An effective team’s the dream, right? Confidence plays a big part, and Frederique Murphy’s here to tell us how to make the most of it.
Confidence gives you the ability to empower, motivate, inspire, decide, innovate.
Leading confidently not only impacts you but also others around you.
Confidence is a key leadership success trait and a dynamic asset which drives you and others to impactful behaviors: it drives, it influences, it projects, and it attracts.
As a leader, you know how important confidence is: both for yourself and for your team. Having the ability to move through life, through your career, through your organization with confidence allows you to avoid action inertia and move towards your ‘extraordinary’.
When you and your team are confident, you are driven, focused and taking actions to accomplish your goals.
But, when confidence is shaky, everything seems to hold still, right? A lack of confidence stops you and your team in your tracks.
Everything starts in the mind, and I’d like to help you understand and work with yours, not against it, so that you not only understand your own brain but you also understand your employees’ brains.
Confidence is a challenge as long as you believe you either have it or don’t.
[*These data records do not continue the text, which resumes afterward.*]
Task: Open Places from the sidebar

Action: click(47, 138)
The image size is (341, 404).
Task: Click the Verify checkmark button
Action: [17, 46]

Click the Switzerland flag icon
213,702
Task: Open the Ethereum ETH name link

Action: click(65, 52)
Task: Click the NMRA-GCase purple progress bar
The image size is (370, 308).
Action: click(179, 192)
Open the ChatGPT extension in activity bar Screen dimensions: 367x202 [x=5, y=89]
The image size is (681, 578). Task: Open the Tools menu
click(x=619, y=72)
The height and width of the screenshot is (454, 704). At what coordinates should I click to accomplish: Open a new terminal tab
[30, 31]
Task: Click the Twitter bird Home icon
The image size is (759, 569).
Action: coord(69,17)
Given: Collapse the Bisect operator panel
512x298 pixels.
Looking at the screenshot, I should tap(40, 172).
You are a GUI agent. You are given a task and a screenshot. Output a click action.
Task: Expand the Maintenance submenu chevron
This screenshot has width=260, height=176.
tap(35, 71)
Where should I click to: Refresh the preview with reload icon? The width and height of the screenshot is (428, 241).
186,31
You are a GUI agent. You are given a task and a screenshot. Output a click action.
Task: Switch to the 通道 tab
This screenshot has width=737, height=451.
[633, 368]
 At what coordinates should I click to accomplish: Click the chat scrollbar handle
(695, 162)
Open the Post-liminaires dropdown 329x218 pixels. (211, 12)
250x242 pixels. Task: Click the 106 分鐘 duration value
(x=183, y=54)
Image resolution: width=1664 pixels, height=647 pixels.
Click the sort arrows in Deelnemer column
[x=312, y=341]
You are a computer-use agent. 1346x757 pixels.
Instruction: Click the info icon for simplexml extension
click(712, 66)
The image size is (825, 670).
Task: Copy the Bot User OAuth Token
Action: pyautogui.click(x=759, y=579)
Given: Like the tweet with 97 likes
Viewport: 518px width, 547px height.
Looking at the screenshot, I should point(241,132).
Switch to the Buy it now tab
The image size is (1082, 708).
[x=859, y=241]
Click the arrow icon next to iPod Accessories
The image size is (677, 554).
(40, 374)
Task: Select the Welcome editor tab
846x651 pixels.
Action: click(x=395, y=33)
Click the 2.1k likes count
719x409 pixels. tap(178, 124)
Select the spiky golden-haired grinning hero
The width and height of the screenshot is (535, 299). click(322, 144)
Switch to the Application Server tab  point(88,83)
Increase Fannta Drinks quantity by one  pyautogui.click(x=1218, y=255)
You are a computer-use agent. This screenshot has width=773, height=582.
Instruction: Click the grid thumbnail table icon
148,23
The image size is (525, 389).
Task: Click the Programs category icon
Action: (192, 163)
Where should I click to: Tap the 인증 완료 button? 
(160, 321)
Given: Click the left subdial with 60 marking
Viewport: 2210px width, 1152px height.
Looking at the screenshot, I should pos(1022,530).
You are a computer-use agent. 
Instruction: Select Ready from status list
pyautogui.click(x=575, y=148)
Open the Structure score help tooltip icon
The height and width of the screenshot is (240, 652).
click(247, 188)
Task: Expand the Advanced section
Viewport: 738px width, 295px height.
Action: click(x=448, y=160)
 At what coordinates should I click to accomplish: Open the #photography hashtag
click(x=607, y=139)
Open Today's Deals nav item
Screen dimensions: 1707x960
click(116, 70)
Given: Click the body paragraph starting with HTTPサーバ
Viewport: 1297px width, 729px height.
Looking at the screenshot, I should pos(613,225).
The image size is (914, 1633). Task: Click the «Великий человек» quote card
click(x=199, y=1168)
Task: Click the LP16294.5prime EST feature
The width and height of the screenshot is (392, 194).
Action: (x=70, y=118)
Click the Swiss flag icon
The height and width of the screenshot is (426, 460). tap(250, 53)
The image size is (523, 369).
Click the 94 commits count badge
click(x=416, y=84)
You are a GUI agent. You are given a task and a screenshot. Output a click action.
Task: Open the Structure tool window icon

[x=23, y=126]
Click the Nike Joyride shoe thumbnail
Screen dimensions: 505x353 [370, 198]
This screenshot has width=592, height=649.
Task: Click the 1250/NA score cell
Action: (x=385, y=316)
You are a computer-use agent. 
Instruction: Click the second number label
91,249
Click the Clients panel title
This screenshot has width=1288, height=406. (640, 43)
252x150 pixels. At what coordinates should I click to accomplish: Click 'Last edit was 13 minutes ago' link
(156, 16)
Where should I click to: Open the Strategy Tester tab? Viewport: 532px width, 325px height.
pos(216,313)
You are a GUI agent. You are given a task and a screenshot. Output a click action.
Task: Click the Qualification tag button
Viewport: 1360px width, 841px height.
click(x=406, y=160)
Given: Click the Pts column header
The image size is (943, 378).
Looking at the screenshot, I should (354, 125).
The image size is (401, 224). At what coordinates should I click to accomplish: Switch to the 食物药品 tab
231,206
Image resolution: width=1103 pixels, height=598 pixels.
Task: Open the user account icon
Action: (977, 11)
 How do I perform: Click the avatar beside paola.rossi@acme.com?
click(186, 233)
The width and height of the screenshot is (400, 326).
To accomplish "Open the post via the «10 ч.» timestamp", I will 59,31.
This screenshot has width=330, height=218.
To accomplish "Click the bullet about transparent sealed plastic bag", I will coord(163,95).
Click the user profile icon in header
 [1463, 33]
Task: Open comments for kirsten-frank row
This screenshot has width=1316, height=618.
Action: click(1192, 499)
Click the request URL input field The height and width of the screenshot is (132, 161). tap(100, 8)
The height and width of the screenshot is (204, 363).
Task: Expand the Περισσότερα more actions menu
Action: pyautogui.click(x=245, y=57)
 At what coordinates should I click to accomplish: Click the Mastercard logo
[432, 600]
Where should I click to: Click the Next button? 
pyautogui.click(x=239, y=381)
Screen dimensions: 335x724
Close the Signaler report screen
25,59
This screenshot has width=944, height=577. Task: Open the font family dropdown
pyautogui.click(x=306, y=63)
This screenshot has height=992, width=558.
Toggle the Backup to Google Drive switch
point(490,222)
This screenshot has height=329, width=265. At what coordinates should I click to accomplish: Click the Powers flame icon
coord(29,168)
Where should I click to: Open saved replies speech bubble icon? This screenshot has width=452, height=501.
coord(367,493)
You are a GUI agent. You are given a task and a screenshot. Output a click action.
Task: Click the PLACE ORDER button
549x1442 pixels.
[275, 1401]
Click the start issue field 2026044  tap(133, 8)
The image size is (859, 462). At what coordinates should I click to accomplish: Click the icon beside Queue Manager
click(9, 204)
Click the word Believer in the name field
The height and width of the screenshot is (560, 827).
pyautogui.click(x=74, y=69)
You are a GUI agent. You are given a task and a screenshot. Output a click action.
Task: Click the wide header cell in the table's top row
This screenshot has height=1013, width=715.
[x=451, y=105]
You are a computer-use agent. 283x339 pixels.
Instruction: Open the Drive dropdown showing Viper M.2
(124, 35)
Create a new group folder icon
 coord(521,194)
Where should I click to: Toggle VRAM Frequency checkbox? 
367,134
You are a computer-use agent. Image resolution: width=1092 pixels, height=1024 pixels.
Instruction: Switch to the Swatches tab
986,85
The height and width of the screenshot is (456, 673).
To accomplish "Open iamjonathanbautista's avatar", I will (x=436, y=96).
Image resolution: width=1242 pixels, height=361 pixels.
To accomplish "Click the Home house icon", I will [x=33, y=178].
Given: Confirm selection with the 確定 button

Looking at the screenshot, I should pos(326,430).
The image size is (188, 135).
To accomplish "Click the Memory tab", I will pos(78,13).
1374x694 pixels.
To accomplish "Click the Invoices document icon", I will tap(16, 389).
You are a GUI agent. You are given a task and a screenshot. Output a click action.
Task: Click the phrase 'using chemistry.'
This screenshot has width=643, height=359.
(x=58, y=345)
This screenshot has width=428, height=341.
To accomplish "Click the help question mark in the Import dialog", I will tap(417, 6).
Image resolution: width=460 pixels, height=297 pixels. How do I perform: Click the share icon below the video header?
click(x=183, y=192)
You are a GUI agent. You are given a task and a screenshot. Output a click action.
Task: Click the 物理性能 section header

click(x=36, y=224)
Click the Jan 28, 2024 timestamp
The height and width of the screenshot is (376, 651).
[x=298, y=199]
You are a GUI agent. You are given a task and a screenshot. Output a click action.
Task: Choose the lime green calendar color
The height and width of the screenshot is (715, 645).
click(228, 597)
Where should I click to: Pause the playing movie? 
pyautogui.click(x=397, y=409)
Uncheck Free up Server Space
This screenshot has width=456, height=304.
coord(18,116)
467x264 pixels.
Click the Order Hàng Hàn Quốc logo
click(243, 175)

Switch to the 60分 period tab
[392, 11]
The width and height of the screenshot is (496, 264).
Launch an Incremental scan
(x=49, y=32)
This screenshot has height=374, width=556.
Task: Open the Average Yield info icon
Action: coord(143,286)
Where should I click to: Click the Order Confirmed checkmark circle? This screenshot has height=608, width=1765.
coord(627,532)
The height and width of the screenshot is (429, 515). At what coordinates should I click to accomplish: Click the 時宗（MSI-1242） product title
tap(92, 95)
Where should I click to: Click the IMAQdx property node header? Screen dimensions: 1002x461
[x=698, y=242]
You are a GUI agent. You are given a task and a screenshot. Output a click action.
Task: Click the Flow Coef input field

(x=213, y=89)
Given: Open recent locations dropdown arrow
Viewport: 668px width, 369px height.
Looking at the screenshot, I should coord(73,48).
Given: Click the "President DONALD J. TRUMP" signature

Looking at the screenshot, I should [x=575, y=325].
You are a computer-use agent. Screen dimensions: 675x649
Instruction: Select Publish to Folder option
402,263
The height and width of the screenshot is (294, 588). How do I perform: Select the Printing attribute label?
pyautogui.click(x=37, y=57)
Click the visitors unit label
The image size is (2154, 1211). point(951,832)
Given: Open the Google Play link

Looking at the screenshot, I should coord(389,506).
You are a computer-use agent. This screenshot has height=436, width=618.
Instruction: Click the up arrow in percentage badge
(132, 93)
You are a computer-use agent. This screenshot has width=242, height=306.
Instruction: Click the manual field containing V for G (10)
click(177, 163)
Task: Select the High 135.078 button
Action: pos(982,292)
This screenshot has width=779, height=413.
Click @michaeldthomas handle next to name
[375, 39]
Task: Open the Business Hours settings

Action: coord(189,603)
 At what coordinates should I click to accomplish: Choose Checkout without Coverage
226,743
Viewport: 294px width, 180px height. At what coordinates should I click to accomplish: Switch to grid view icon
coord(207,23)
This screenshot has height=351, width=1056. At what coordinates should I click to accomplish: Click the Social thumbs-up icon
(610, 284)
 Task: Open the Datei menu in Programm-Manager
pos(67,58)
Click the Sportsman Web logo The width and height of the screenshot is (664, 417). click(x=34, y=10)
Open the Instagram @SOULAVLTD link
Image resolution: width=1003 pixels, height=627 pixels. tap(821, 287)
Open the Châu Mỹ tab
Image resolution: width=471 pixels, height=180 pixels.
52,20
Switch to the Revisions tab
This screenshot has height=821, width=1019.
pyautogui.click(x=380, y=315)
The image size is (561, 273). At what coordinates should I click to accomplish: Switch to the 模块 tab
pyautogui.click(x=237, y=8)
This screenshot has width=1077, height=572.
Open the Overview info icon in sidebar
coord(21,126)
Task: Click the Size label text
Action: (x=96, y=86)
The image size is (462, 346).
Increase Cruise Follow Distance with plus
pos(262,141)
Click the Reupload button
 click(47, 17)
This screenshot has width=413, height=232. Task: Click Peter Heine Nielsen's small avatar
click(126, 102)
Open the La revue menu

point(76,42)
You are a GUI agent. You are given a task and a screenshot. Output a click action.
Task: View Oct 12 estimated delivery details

Without it, reaching your goals is hard, as your confidence impacts your courage to act, and thus your success.
Confidence is not innate. It is not something you are born with or without; you can acquire it at any point in time.
Did you know that the word ‘confidence’ comes from the Latin word ‘cōnfīdentia’, where ‘cōnfīdō’ means believe, ‘con’ means ‘with’ and ‘fīdō’ means ‘trust’?
This gives us such a straightforward definition of the word: believe with trust. Confidence is the conviction you have in yourself, and your skills and abilities.
Confidence is a state of mind where we think confidently, feel confidently and act confidently. A state of mind that we can consciously step into every single day.
Let’s do it and together learn three actionable strategies to rewire your brain for confidence and boost that confidence of yours to establish a confidence state of mind in your team.
You might think you are clear on your team’s goals, but a lack of confidence often stems from confusion in the team. As their leader, boost your team members confidence by ensuring that all members are clear.
A great strategy to do that is to break each of your goals into a series of chunks. In order to avoid feeling overwhelmed by one of the goals, which can be paralyzing, this step helps them take your big goals and chunk them down into smaller, specific and manageable steps.
These steps take the fear out of the big ‘how’ question too. Focusing on a chunk and then another one and then another one helps them engage better, as it makes your goals more attainable.
In addition, you can also add dates to engage their cognitive control at an even higher level. Studies have shown that when it comes to deadlines, we respond with a higher sense of urgency when it is phrased in a number of days.
So in addition to your goal-completion date and step-completion dates, do also specify these in deadlines – in other words, avoid thinking of a quarter deadline for instance and instead think of it as a 90-day one.
Knowledge gives us the confidence to move forward, and as their leader, your team members will be looking up to you on how to confidently move forward.
A great strategy to do that is to help them expect what’s going to happen. Expectations are beliefs that things will unfold a certain way. They help us to make sense of our world. Most of our expectations are formulated at an unconscious level, and that’s where you can stand out. The key here is to manage these expectations so they are not managing you and your team.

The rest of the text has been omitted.